In honor of February as Black History Month, we’d like to share some stories about the African-American grooms of The Meadow in Doswell, Virginia, birthplace of Secretariat. Though they were never well known like Secretariat’s racetrack groom Eddie Sweat and exercise rider Charlie Davis, the grooms in Doswell were the first to take care of Big Red and the other champions of Chris Chenery’s Meadow Stable.
Though some of the men had passed away before Kate Tweedy and I started working on “Secretariat’s Meadow” in 2007, we were able to interview several of the grooms over time and even do a videotaped oral history. They shared stories that had never been told and we are greatly indebted to them for so vividly enriching our book.
Here is the excerpt of their chapter from”Secretariat’s Meadow:”
” A Good Hand on a Horse…the Grooms of Meadow Stable.”

Record extracts:
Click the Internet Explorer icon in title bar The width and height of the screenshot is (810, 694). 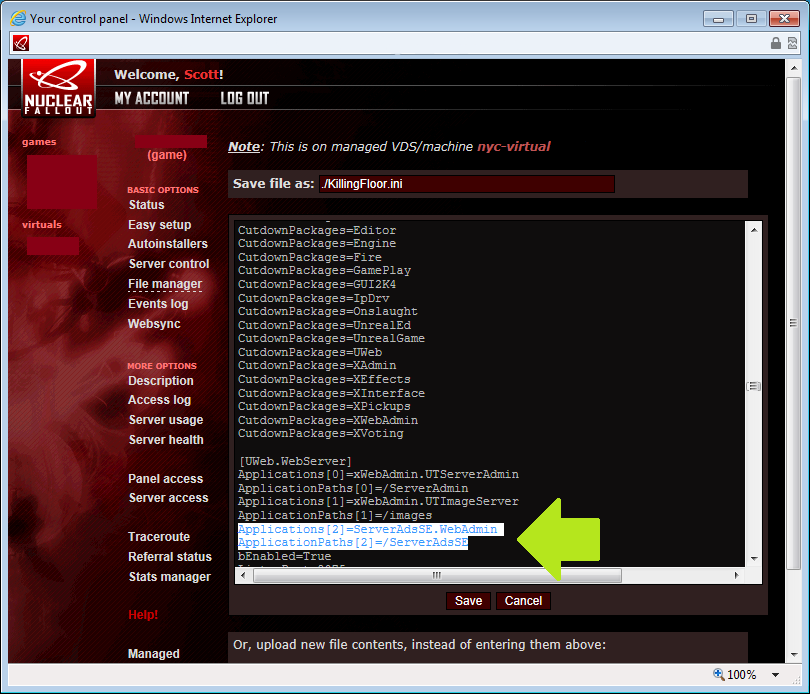[x=18, y=18]

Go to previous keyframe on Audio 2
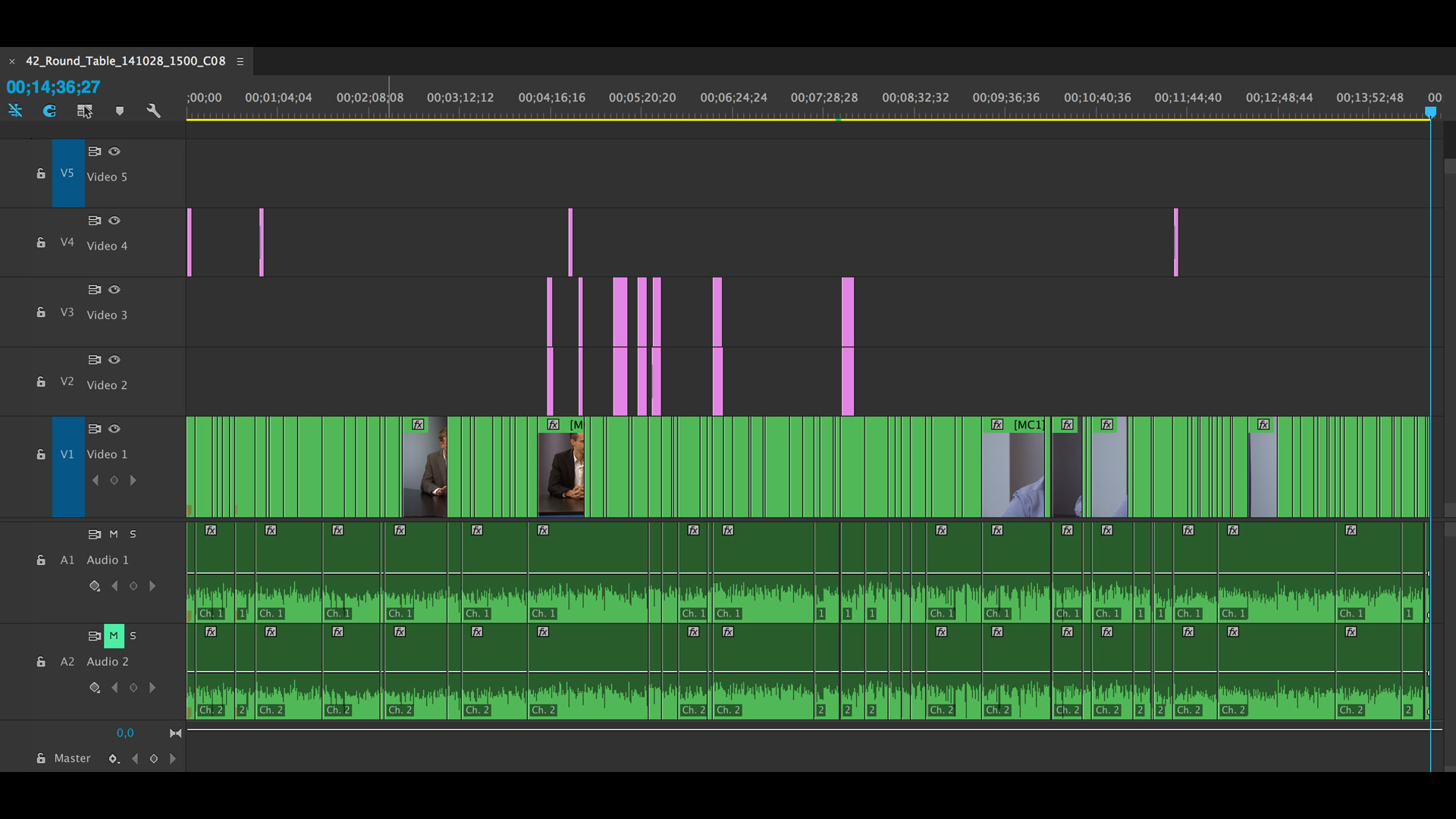tap(115, 688)
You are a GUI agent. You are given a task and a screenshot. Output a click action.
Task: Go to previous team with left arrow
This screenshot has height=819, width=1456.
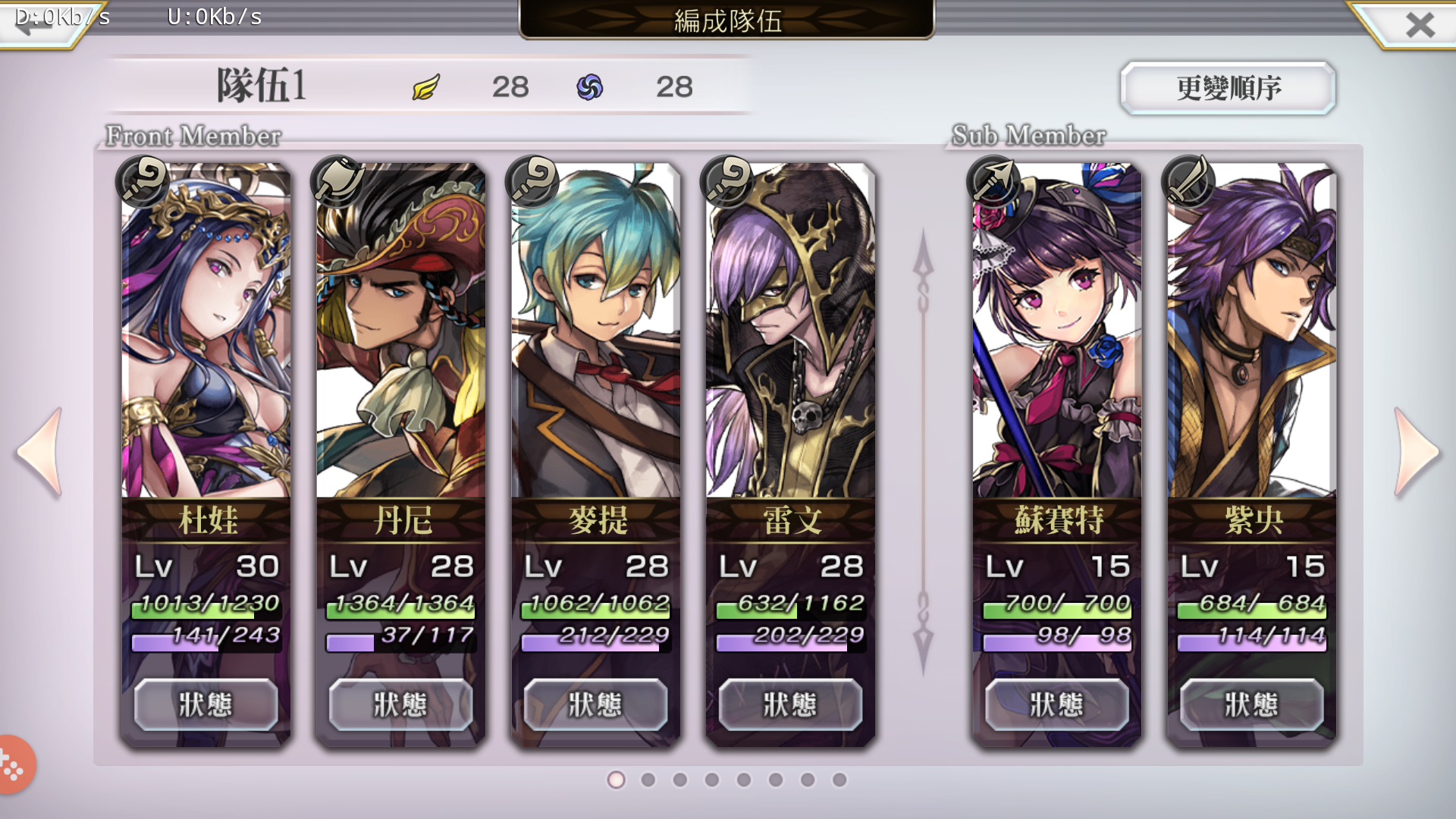pyautogui.click(x=39, y=453)
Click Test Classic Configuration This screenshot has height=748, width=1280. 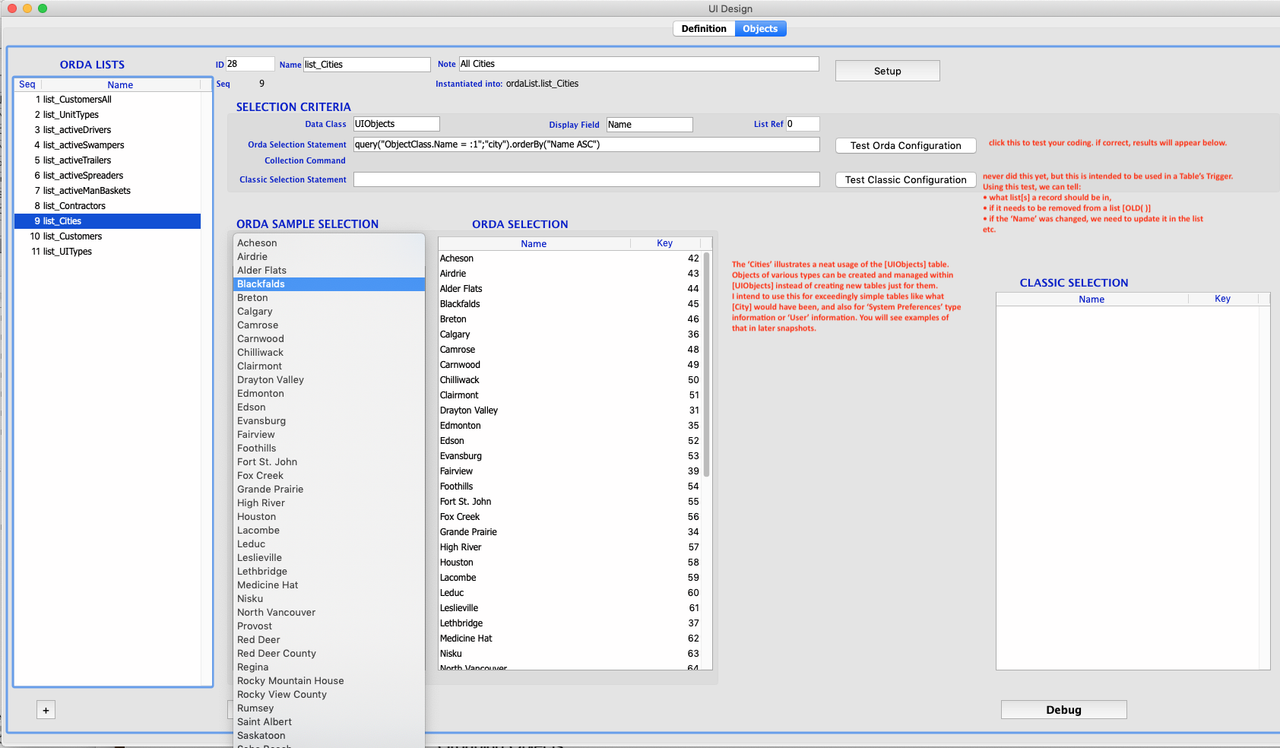coord(905,180)

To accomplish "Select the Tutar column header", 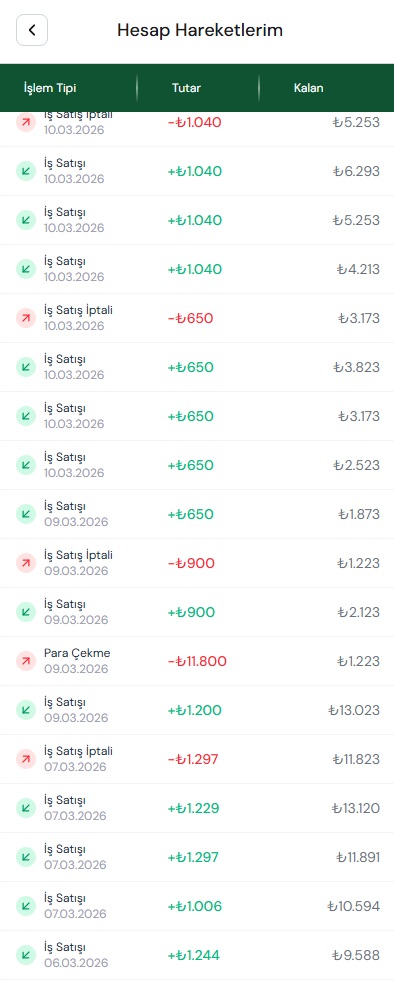I will (186, 88).
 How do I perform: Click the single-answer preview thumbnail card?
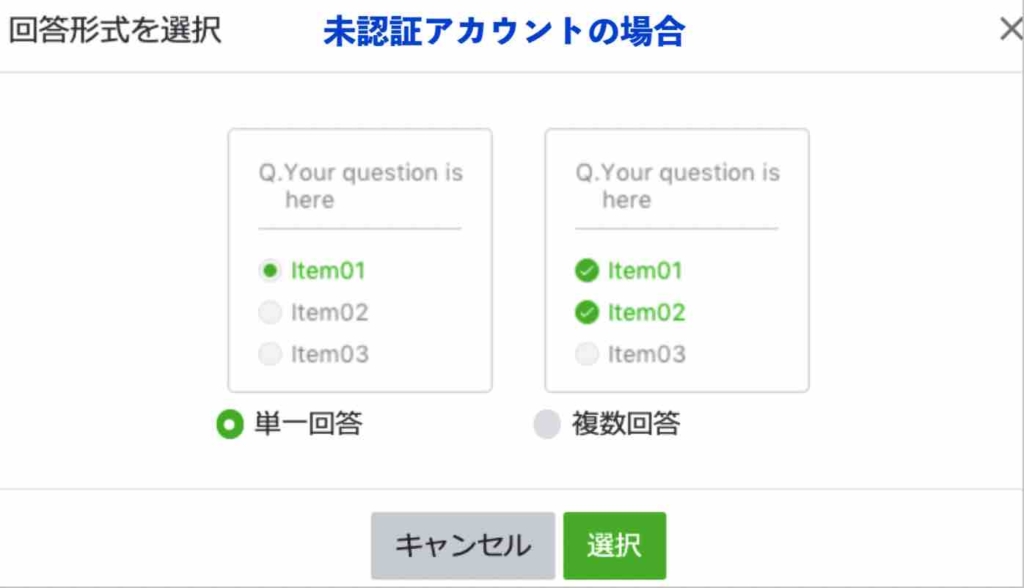click(x=360, y=260)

Instruction 1:
Report how many lines of the listing contain the string "previous", giving only the number.
Instruction 2:
Carry the passage about the grooms of The Meadow forward from its last sentence.
The passage about the Meadow grooms and the listing are unrelated to each other.

Result 1:
2

Result 2:
They grew up working with their hands in the rural Caroline County of the post-Depression years. Local jobs were scarce and mostly limited to cutting pulpwood for the local sawmill, working on the railroad, in a mechanic shop or as a farm laborer. But the calloused black hands of the men who became the grooms of Meadow Stable would touch some of the greatest Thoroughbreds in racing …and leave their own indelible imprint on the history of The Meadow.
Their names did not appear in the headlines or record books, but Lewis Tillman, Sr. and Lewis Tillman, Jr., Bannie Mines, Alvin Mines, Charlie Ross, Wesley Tillman, Garfield Tillman, Raymond “Peter Blue” Goodall, Howard Gregory and others from the closeknit web of local families most assuredly contributed to the success of Meadow Stable. Personally selected for their jobs, these men would be entrusted with the daily care of the valuable broodmares and their foals, helping with the early training of skittish colts and fillies, the transportation of finely-tuned racehorses and the handling of powerful stallions in the breeding shed.
Wesley Tillman came to work at The Meadow as a youngster. In 1946, at the age of twelve, he began helping in the hay fields with his grandfather Samuel Tillman during the summer.
“My grandfather said, ‘If you’re big enough to walk all the way down here to the farm, you’re big enough to work.’ So he gave me a pitchfork and I started throwing hay on the wagon. That was my first job,” Tillman said. He made two dollars a day.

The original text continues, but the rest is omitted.